Believe it. Starting Friday, hundreds of women began the pilgrimage to Gorky Park, where the organizers of the first-ever Moscow beauty contest are holding elimination trials for the big contest in June.Slathered with bourgeois eye liner and decadent blush, the women took numbers and waited their turn to step up on a stage in front of eight men and one woman who would mark them cruelly plus or minus. Harsh justice. They waited offstage in a stark mirrored room that must have been borrowed from the set for Hell in "No Exit." And when the door finally opened, the spotlights beamed and the temperature went up even more.
"What's your name?" some rumpled old fellow muttered into the mike.
"How old are you?"
"Uh, I'm not sure."
"Fine, fine, now turn around, Galya. slowly."
"Do I have to?" Galya said, turning her wherewithal to 18 unblinking eyes.
"You're doing fine. Now dance around a little."
Galya made some vague, worried motions with her arms as if she were trying to hold a live grouper to her chest. Several judges appeared to write minuses in their little books of judgment.
The finals of the Miss Moscow contest will take place at a local soccer stadium, and the finalists will be judged on the basis of their beauty, their walk and their posture. If the contest is a success, the organizers promise a Miss USSR gala in the future, featuring the likes of Miss Zheleznogorst and other provincial winners.
The pageant director, Mikhail Zlotnikov, said the only other beauty pageant he has ever seen was in Cuba "and as you know, Cuba is known for its beauties" and he has never heard of Bert Parks. But he reckons that he has the experience to succeed. Indeed, Zlotnikov sees himself as an infantryman in Mikhail Gorbachev's perestroika army, ready to pull off an essential ideological mission.
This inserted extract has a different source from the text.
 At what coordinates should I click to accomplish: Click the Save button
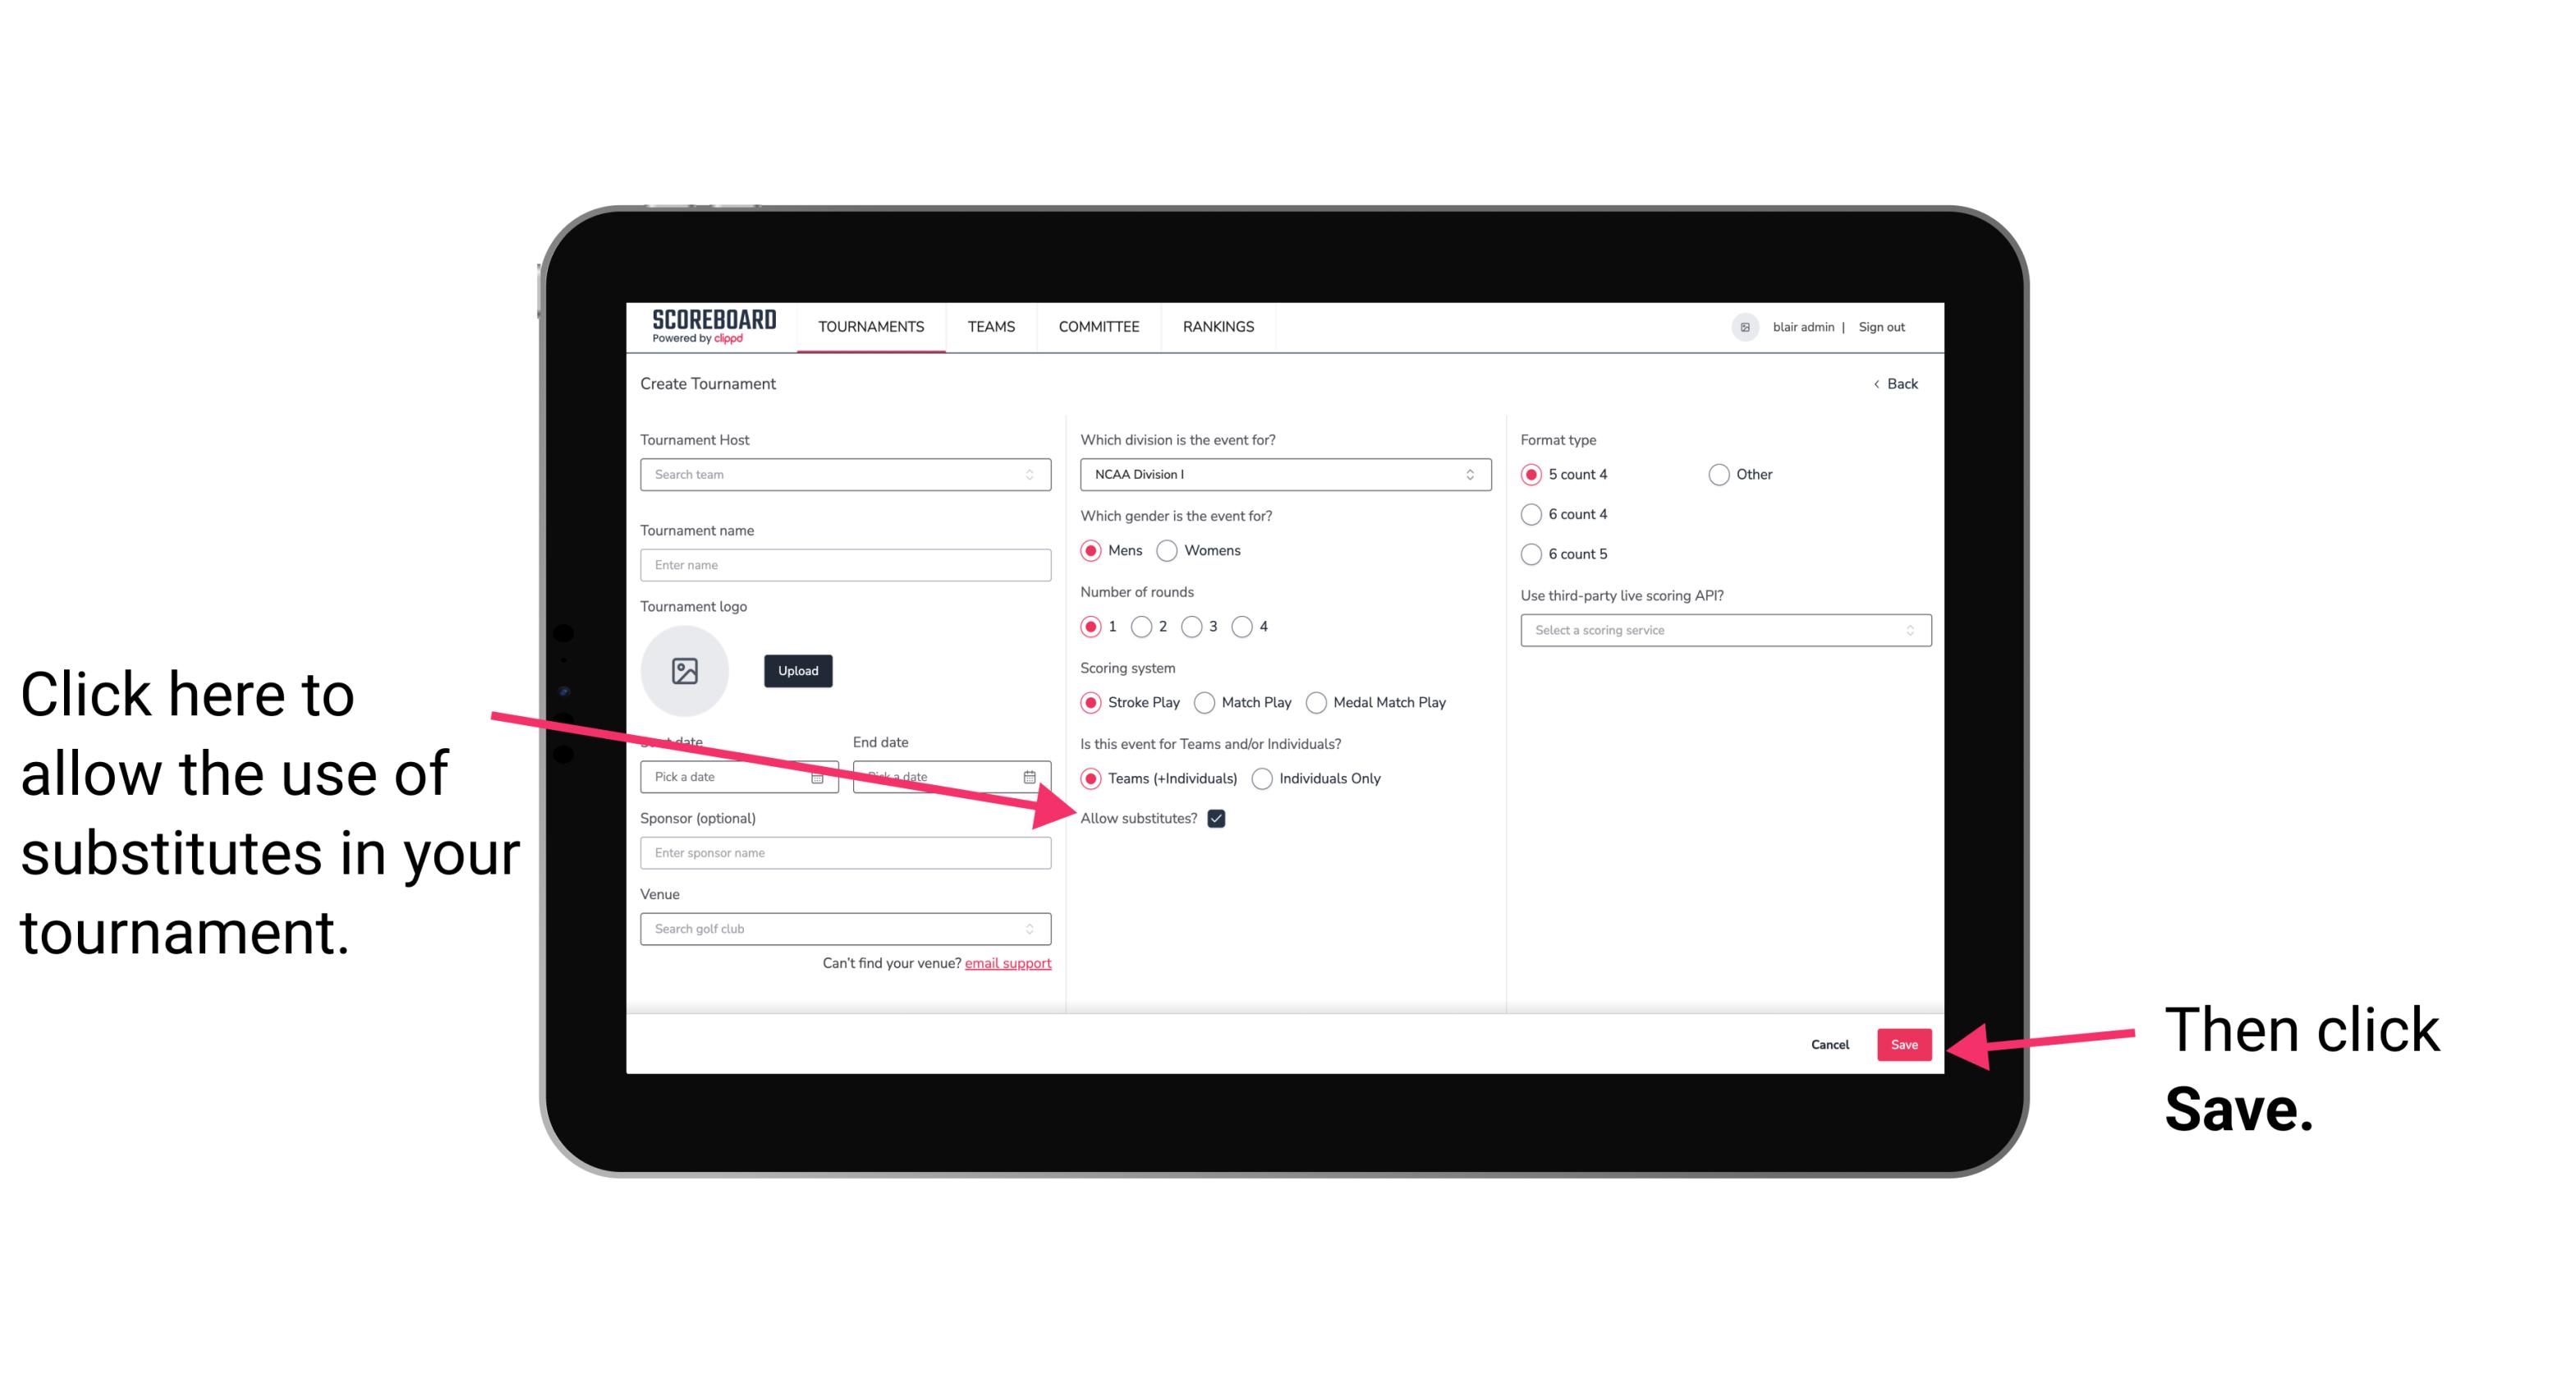click(x=1903, y=1044)
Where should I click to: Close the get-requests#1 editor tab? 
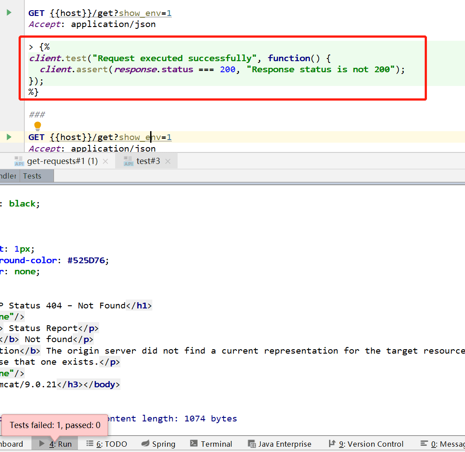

As he peered at a nerve-racked 23-year-old cyberneticist named Svetlana who "really likes to cook," Zlotnikov opined as to how beauty pageants in the Union of Soviet Socialist Republics "are an idea whose time has come. We are having a reawakening in our culture, and this is part of it. This is glasnost, this is perestroika."
This is weird.
In the weeks preceding preliminary trials, the local newspapers warned prospective contestants: "Please, do not get too excited."
Contestants showed up here Friday with a certain innocence about the beauty game. And they could not conceal their excitement, directive notwithstanding.